Data listing Block Start

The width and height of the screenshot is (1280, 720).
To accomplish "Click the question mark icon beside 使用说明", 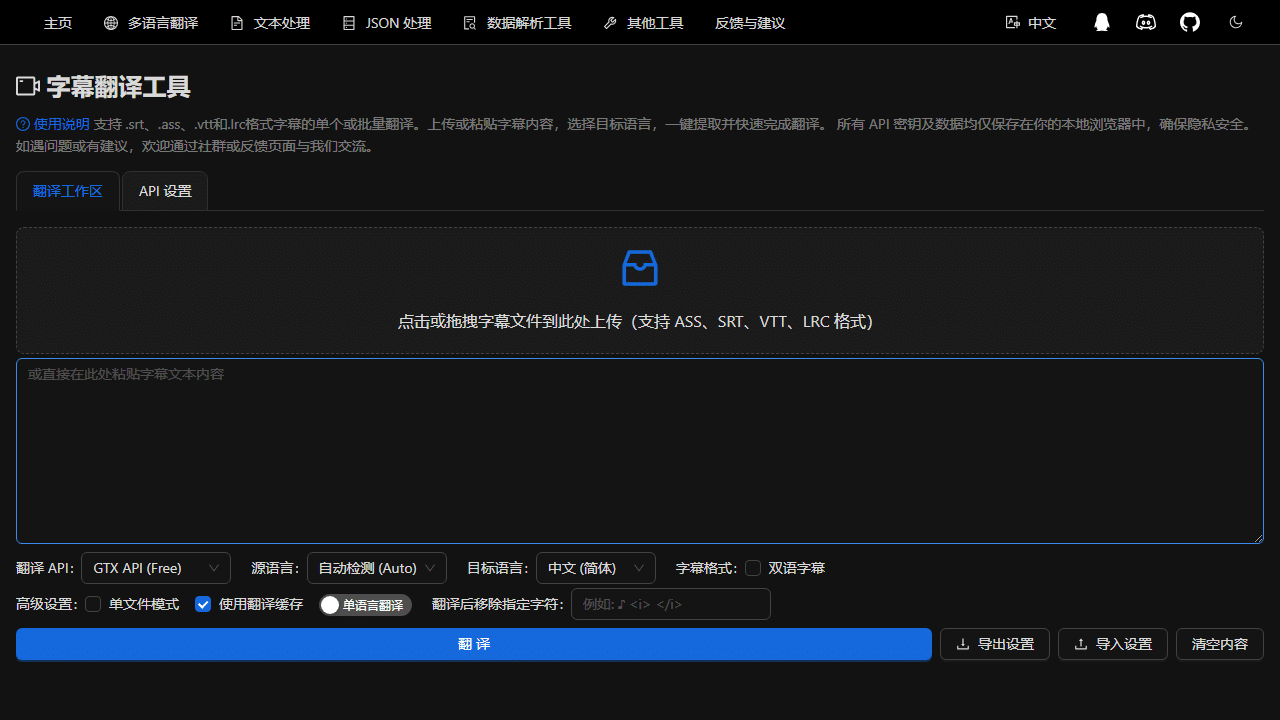I will 23,124.
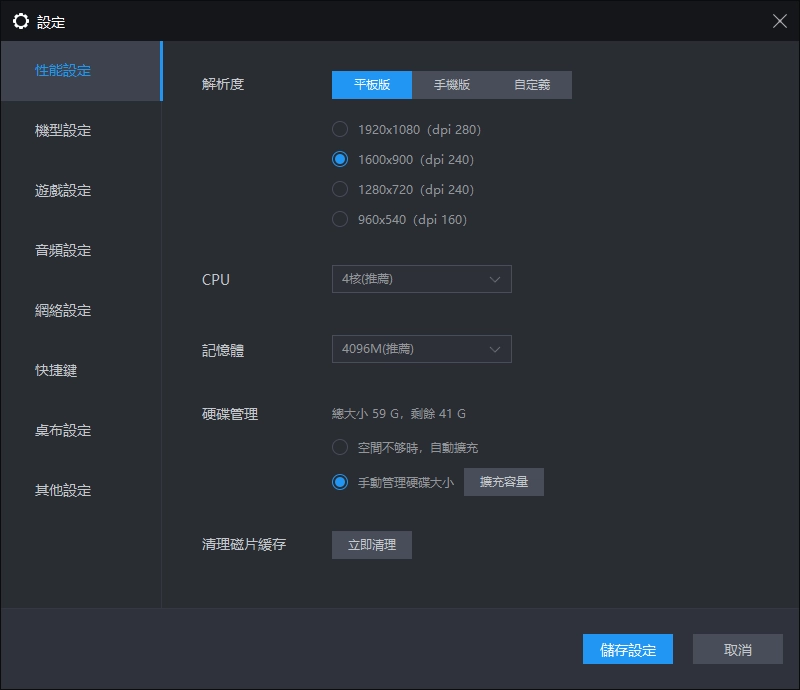Click the 擴充容量 button
The height and width of the screenshot is (690, 800).
pos(504,481)
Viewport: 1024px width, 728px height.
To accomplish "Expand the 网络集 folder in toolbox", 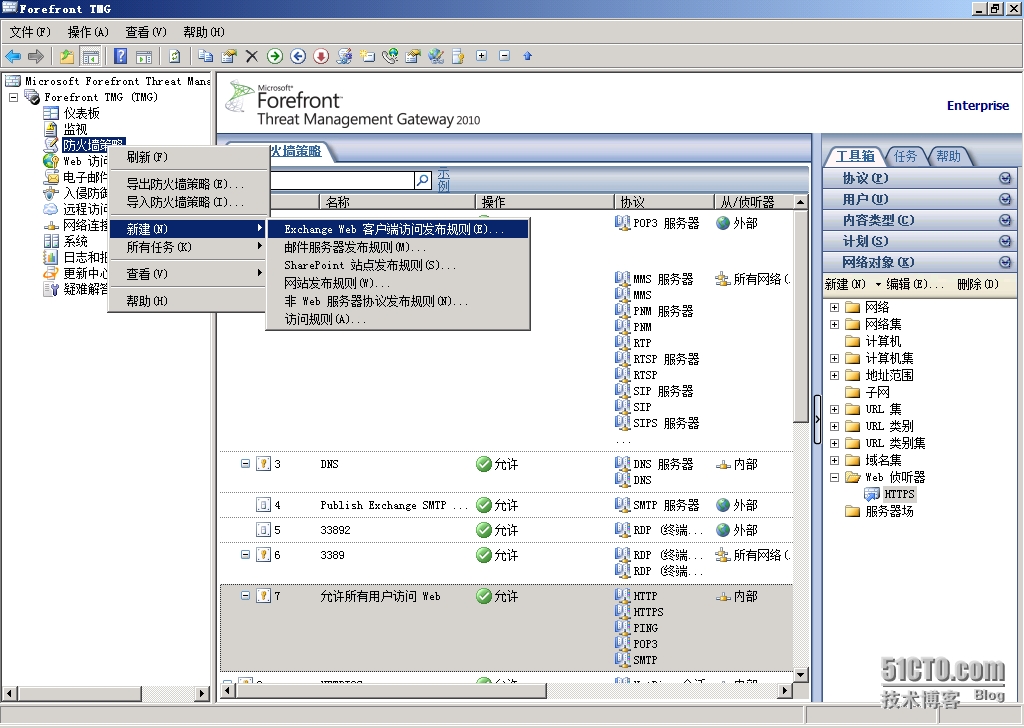I will coord(834,324).
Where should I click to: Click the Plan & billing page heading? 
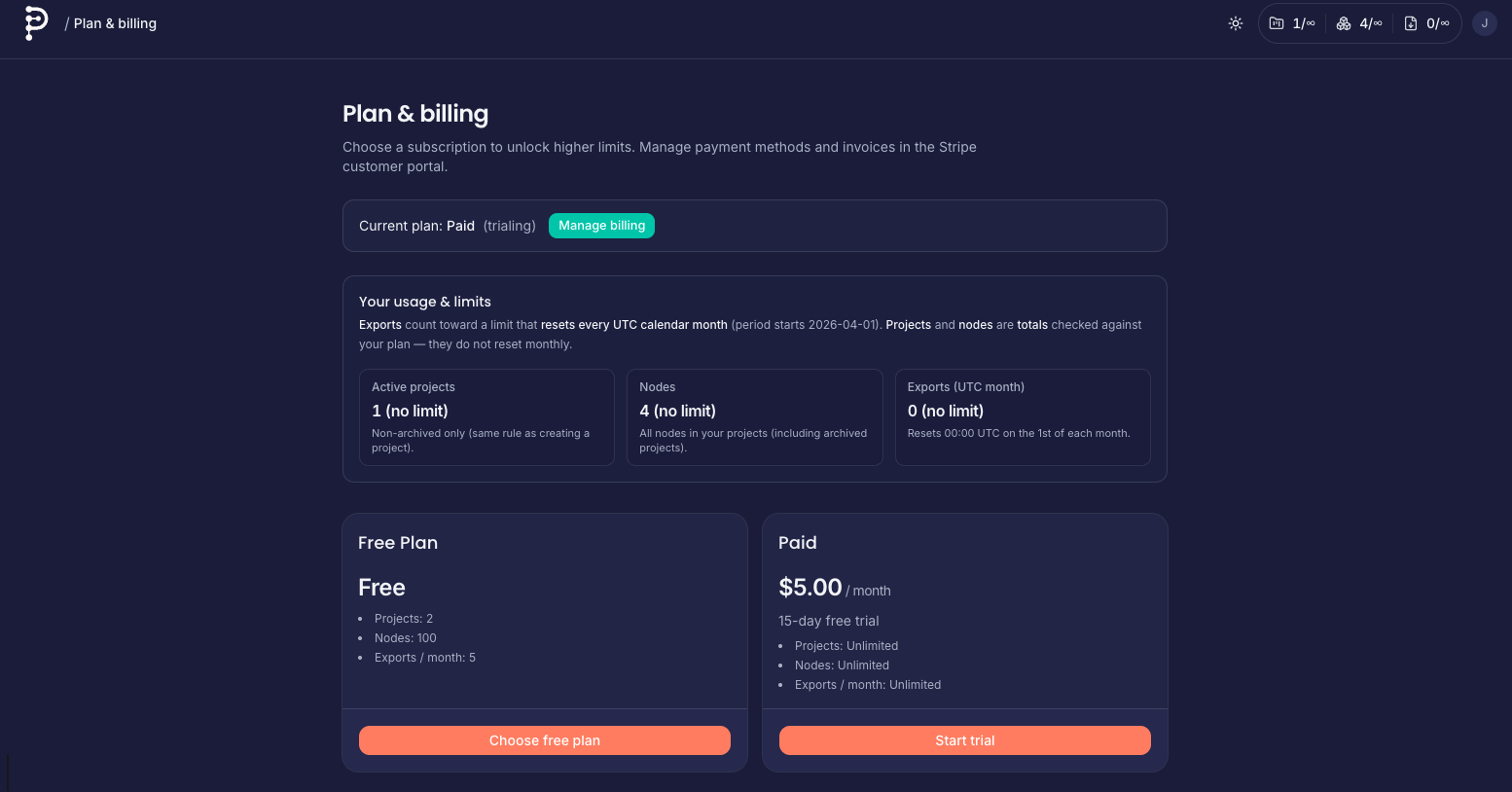coord(415,114)
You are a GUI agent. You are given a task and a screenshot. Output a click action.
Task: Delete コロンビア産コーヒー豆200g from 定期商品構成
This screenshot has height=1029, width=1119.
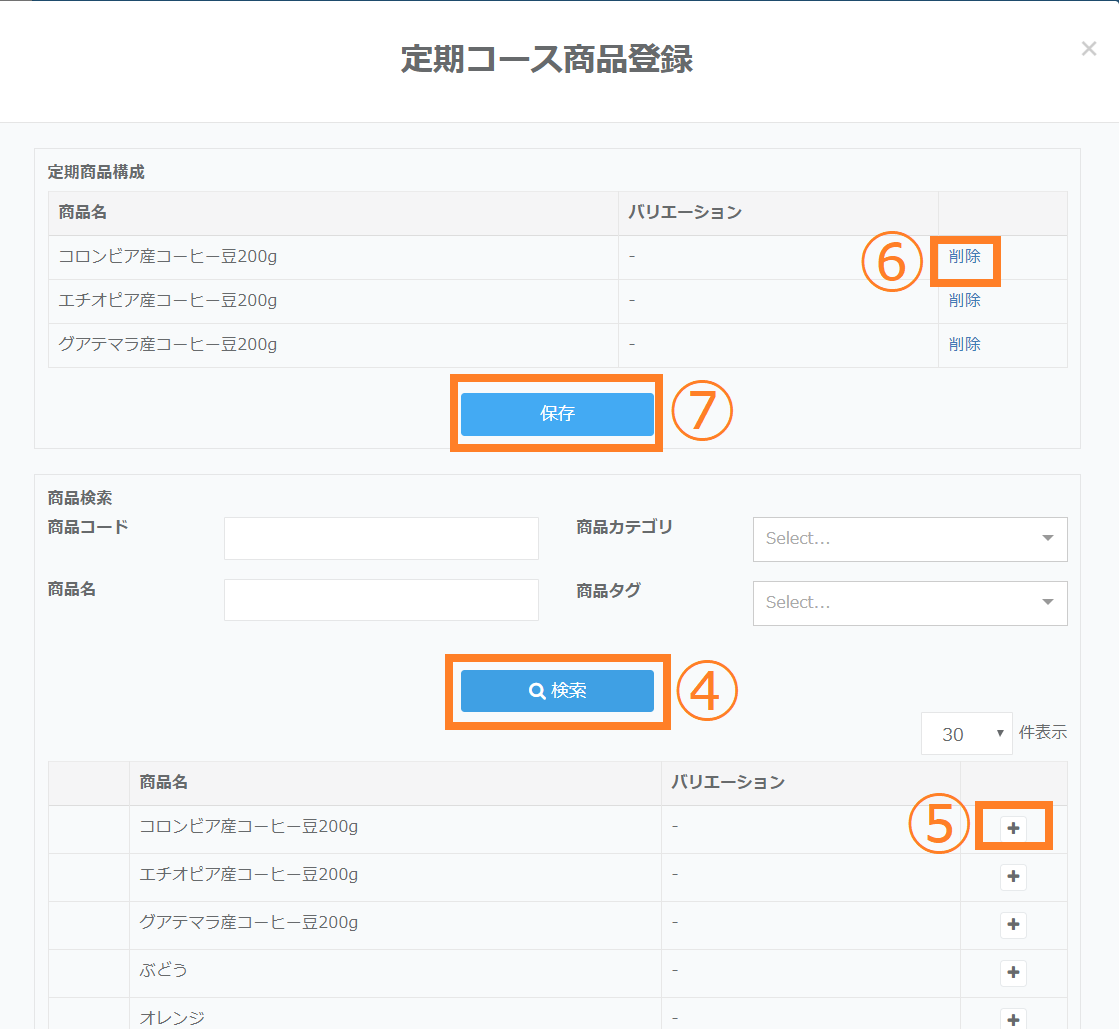[964, 256]
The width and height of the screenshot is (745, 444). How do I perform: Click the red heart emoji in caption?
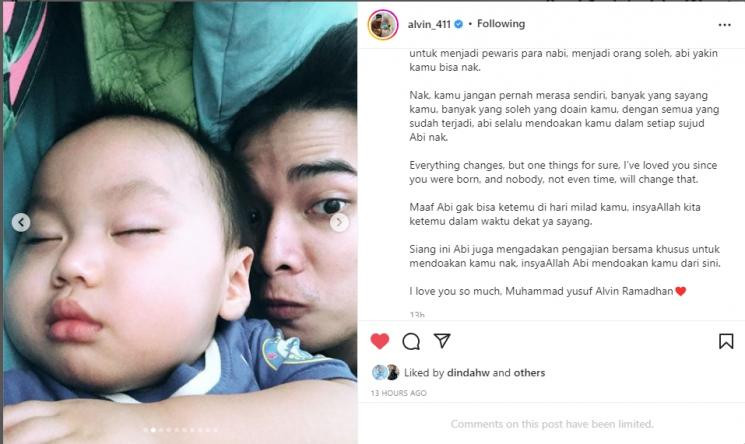pos(680,291)
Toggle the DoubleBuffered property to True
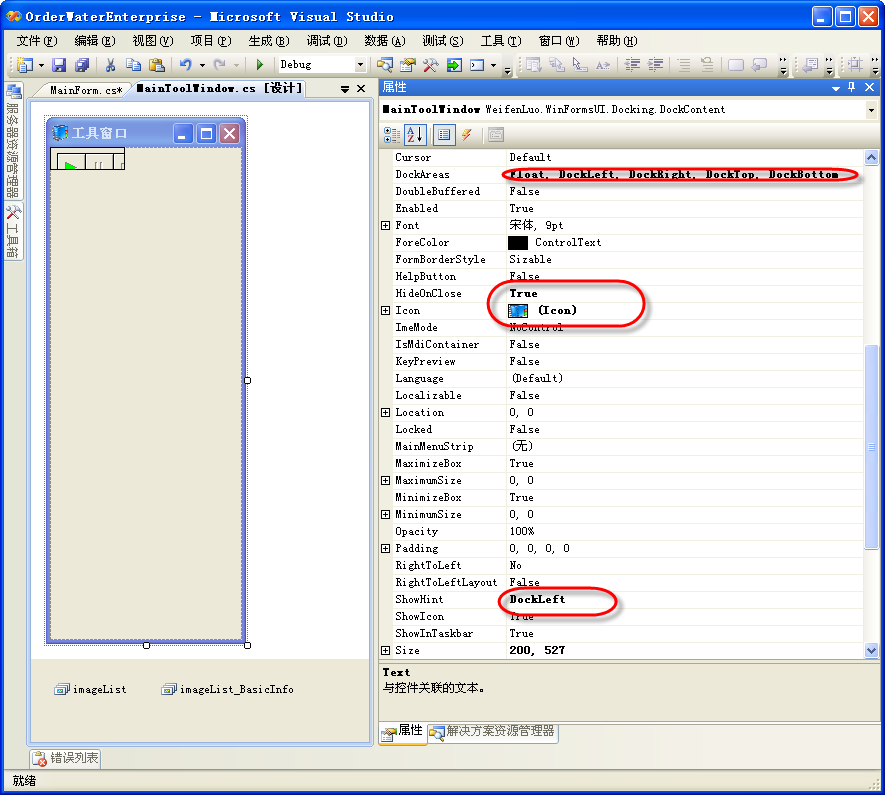885x795 pixels. coord(600,191)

Data listing Block End

- **What this task involves**:
Your copy should consist solely of the lines from the line containing "The width and height of the screenshot is (745, 444)." through the last line of the records above, reproduced exactly, with the pictures left out.

- **Exercise solution**:
The width and height of the screenshot is (745, 444). How do I perform: Click the red heart emoji in caption?
pos(680,291)
Toggle the DoubleBuffered property to True
885x795 pixels. coord(600,191)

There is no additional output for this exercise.